[Work instruction]
Tally how many lines in this material contain the word "computer", and reply only with the count.

[Input for this task]
◇ ◇ ◇ ◇

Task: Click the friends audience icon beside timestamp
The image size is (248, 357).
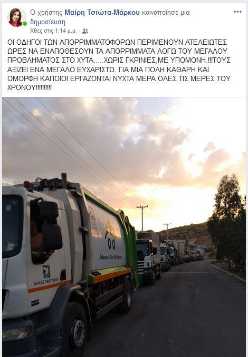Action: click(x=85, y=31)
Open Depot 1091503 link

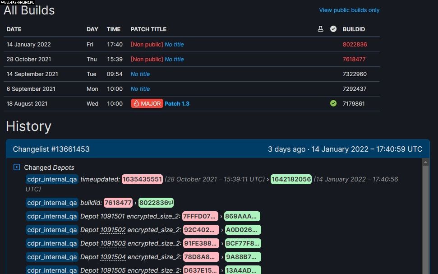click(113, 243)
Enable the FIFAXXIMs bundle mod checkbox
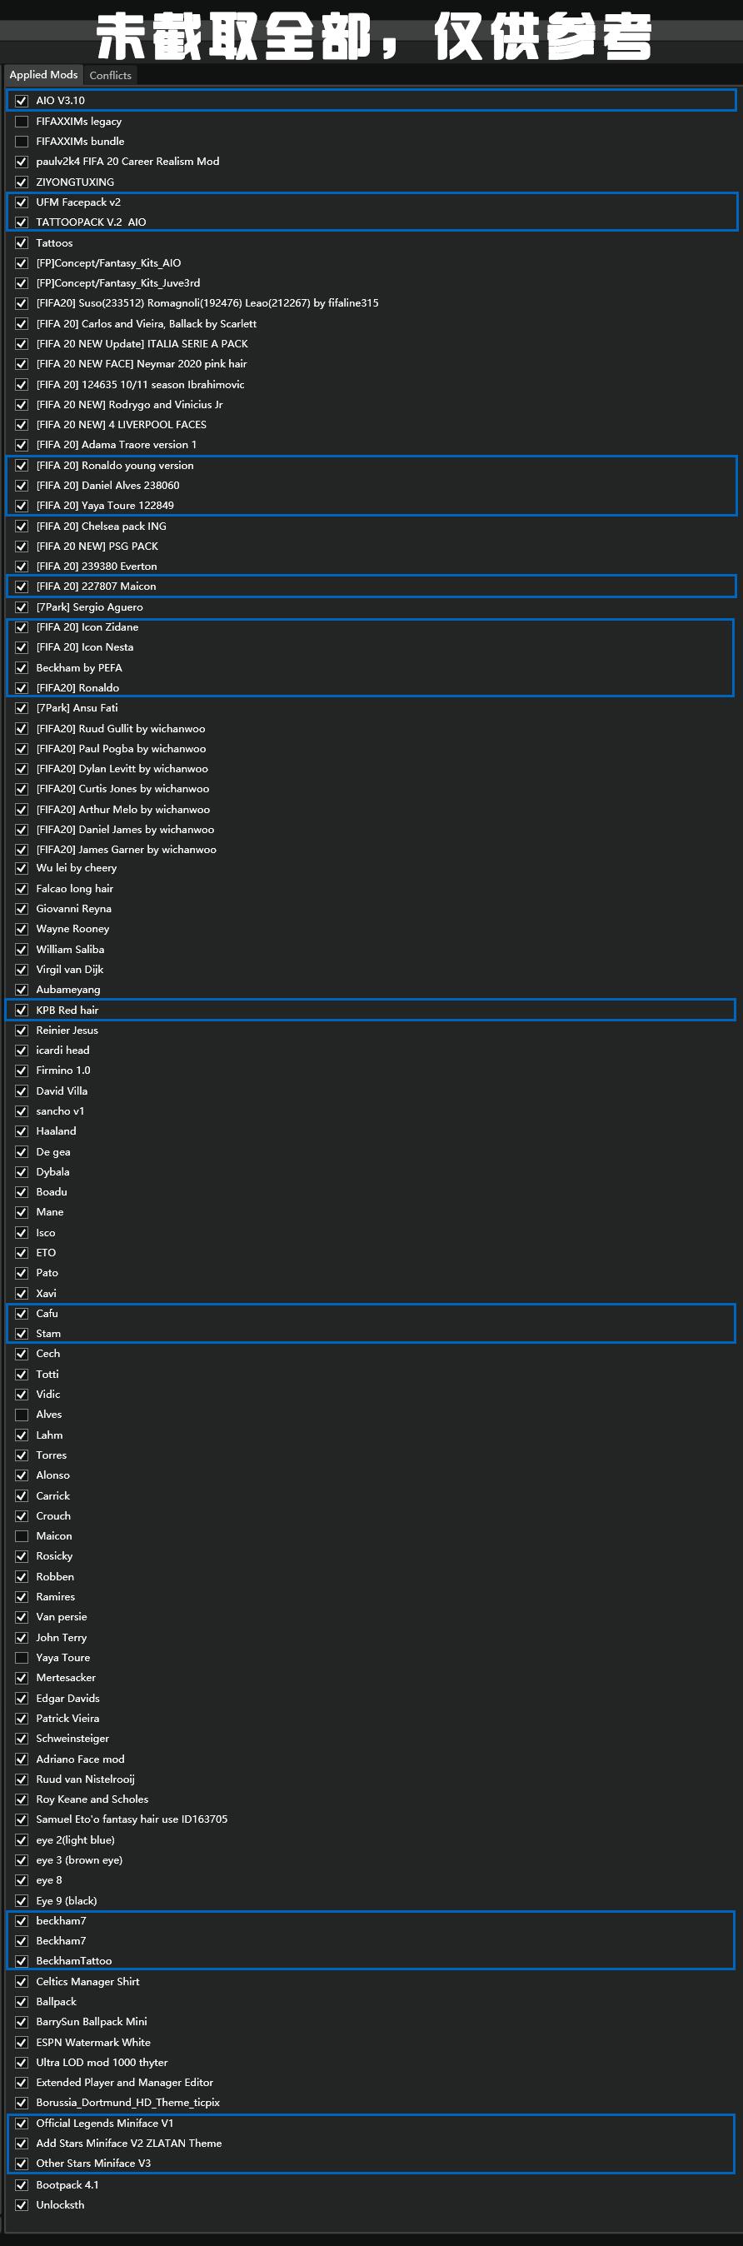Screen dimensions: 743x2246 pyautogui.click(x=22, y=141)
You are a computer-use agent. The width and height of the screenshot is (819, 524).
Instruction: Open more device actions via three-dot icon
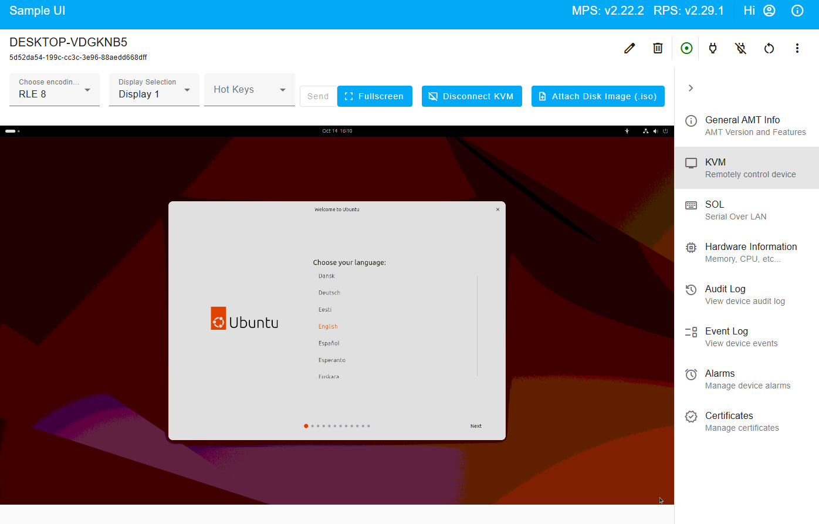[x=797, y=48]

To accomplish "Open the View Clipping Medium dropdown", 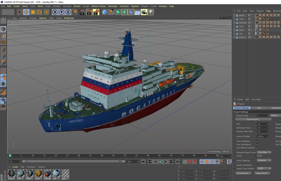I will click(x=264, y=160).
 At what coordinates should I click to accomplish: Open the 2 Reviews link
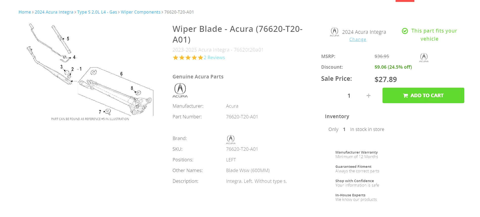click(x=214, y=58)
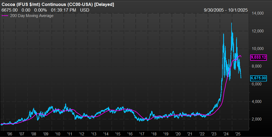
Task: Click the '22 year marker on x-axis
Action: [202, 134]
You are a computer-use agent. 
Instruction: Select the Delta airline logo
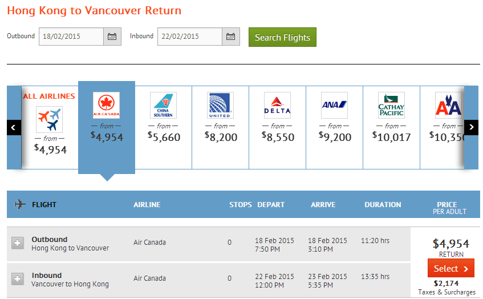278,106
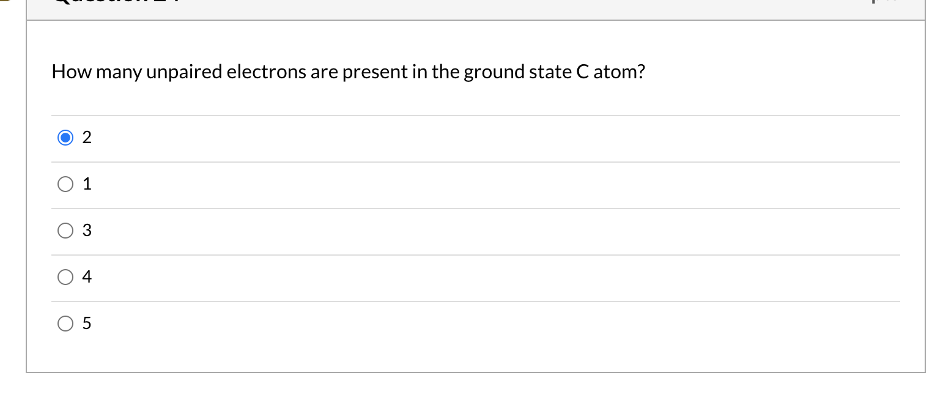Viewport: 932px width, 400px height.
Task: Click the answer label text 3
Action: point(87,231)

◇ ◇ ◇ ◇

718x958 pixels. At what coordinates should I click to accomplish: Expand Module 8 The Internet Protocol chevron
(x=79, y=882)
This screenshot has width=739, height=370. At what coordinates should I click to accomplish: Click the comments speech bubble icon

◇ ◇ ◇ ◇

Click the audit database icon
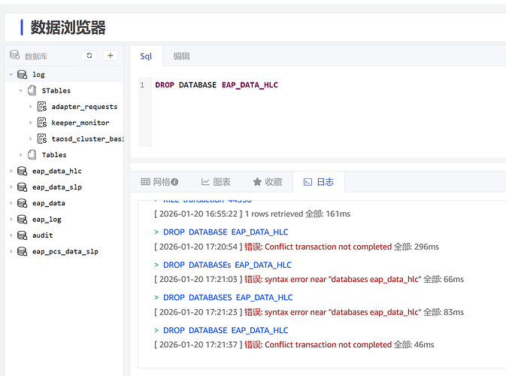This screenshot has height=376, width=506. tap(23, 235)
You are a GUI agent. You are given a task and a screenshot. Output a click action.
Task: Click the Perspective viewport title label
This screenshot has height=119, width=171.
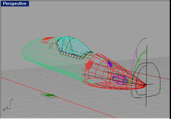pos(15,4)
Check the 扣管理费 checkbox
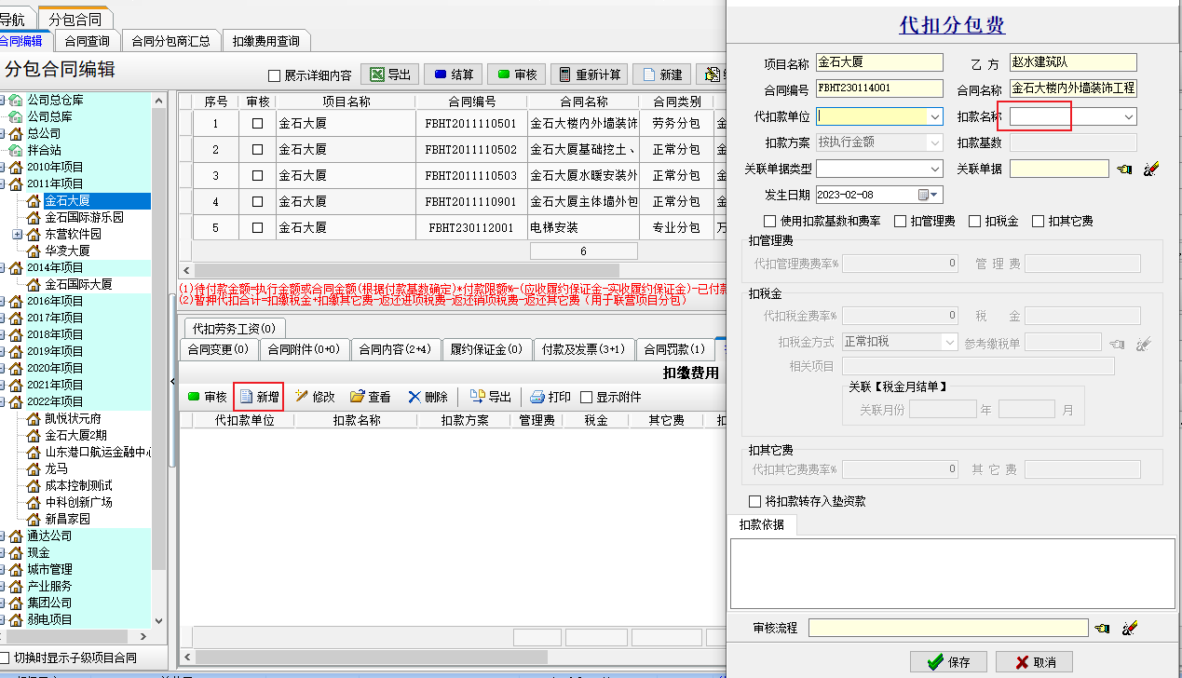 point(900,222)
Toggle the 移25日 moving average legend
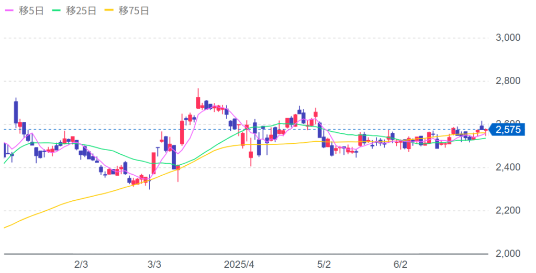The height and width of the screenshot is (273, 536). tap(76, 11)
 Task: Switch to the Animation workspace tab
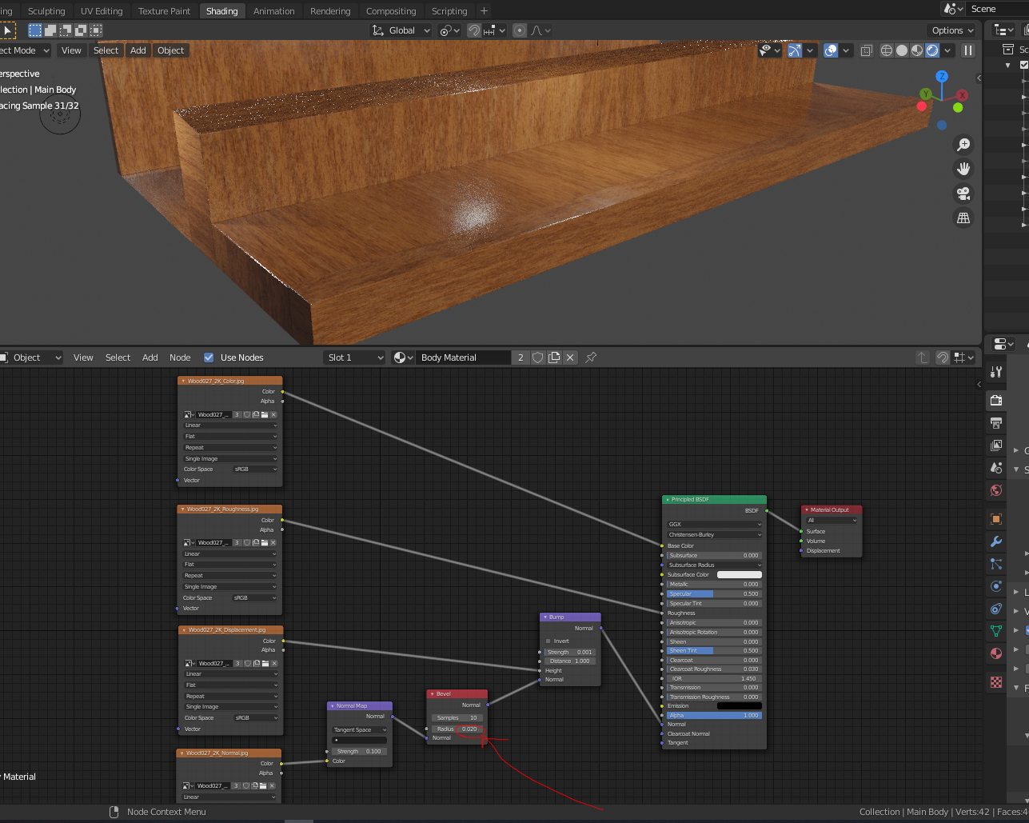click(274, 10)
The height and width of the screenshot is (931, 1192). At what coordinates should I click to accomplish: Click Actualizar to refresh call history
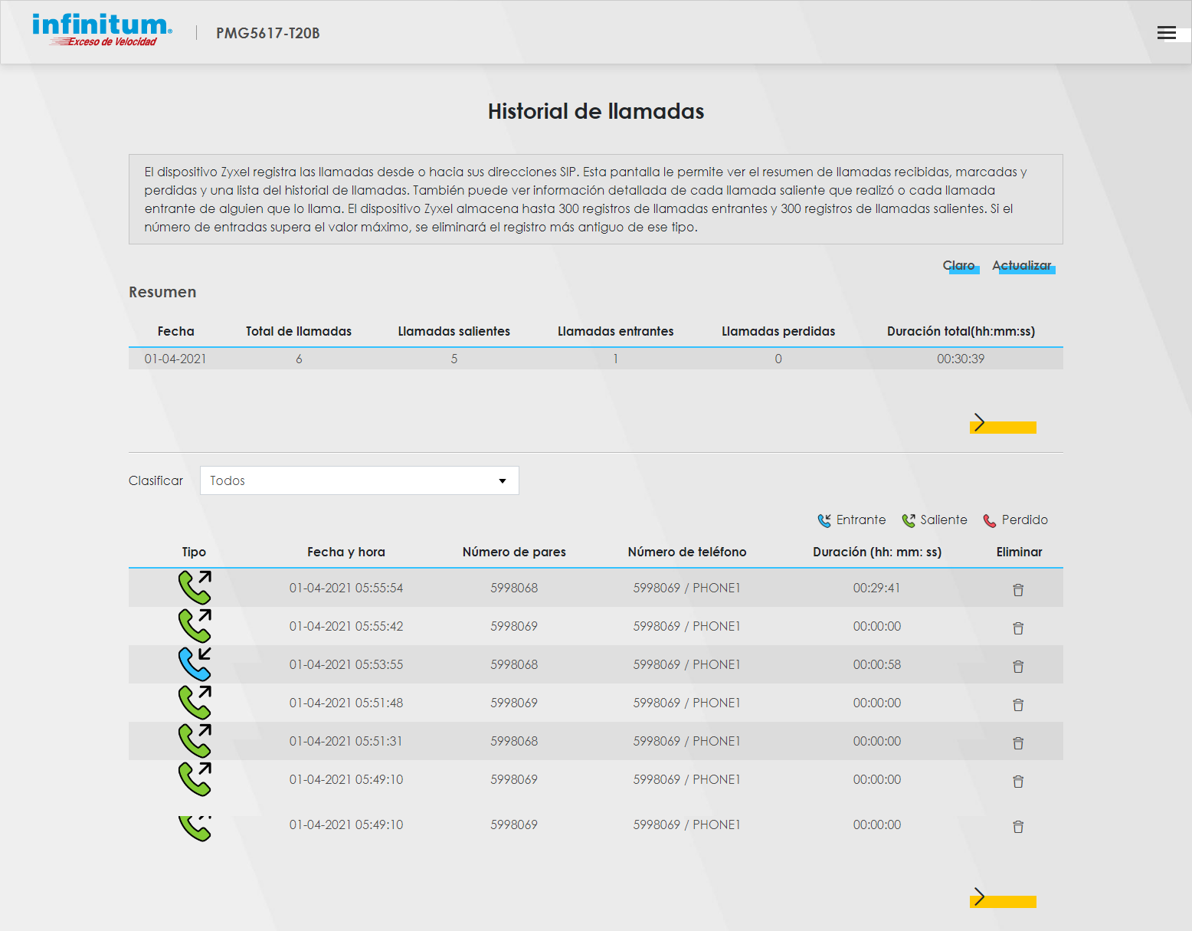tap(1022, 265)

◇ ◇ ◇ ◇

[Response to the task]
2